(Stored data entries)
.....
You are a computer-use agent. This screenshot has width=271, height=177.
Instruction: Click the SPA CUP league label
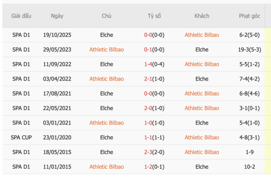(21, 137)
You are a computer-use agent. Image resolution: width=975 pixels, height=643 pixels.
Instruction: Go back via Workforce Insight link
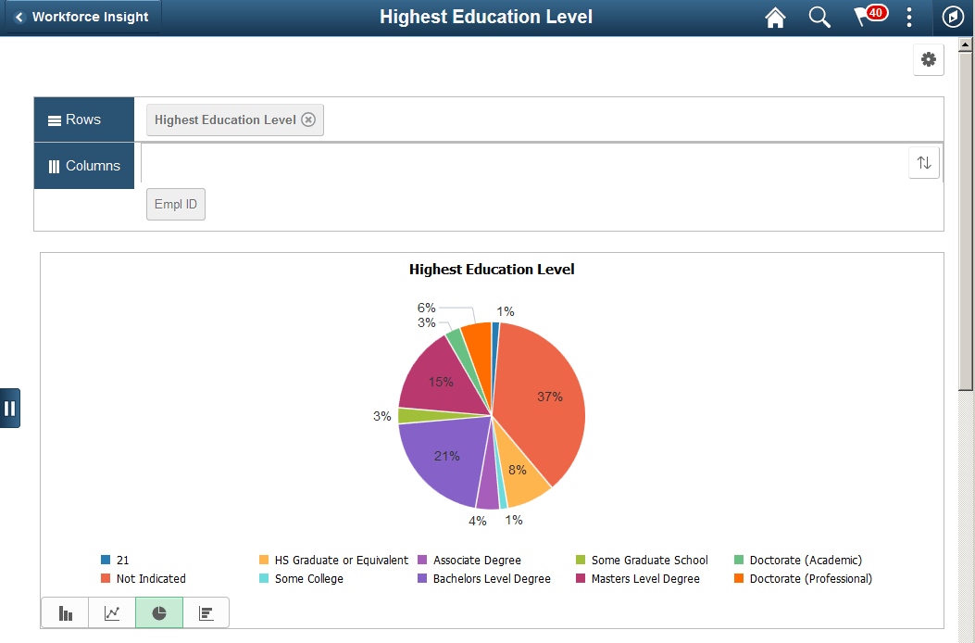coord(81,17)
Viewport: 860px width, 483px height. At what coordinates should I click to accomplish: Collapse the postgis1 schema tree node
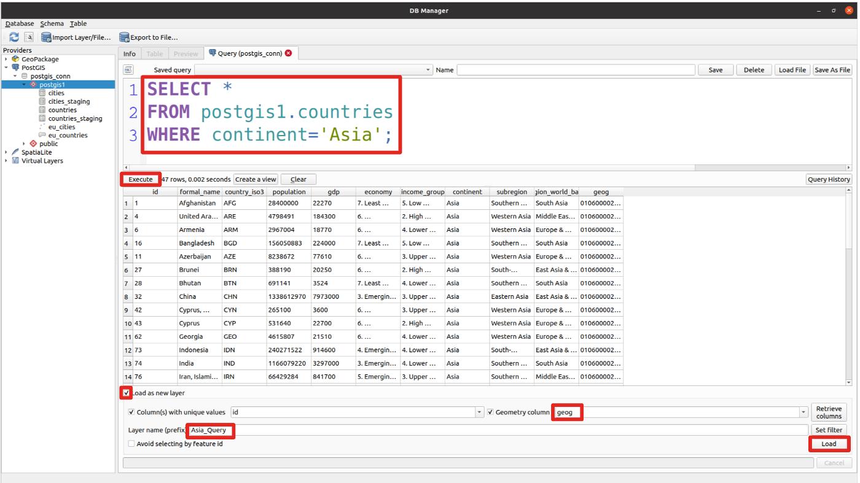pos(23,84)

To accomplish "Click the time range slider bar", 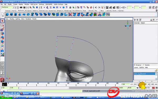I will click(44, 88).
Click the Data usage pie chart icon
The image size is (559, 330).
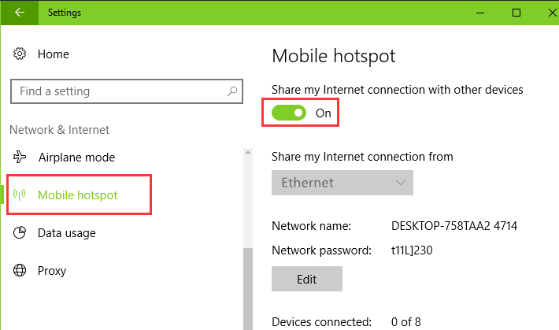click(x=20, y=232)
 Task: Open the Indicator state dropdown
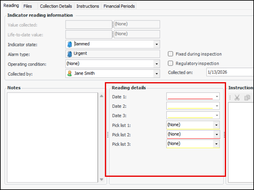[x=157, y=44]
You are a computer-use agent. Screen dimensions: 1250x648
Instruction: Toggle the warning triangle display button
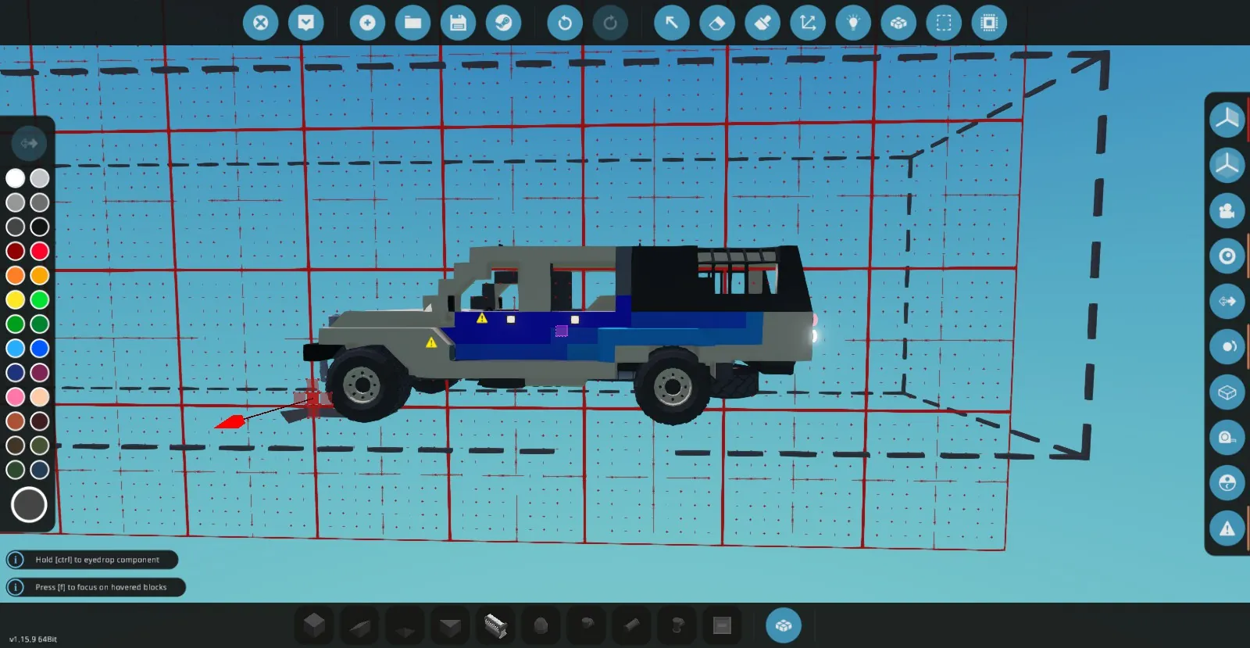tap(1227, 528)
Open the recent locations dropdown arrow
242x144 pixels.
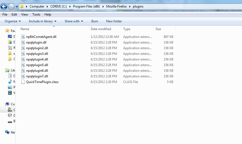17,6
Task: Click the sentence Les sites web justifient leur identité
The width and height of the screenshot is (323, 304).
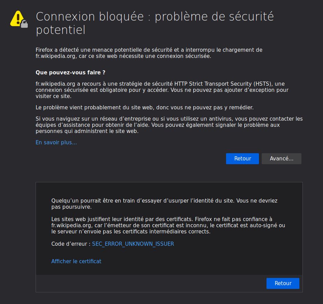Action: click(x=124, y=219)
.....
From the data above, show each line that contains "computer".

You are a computer-use agent. This screenshot has width=271, height=177.
You are a computer-use agent. Image resolution: width=975 pixels, height=643 pixels.
You are a computer-use agent. Screen dimensions: 1250x648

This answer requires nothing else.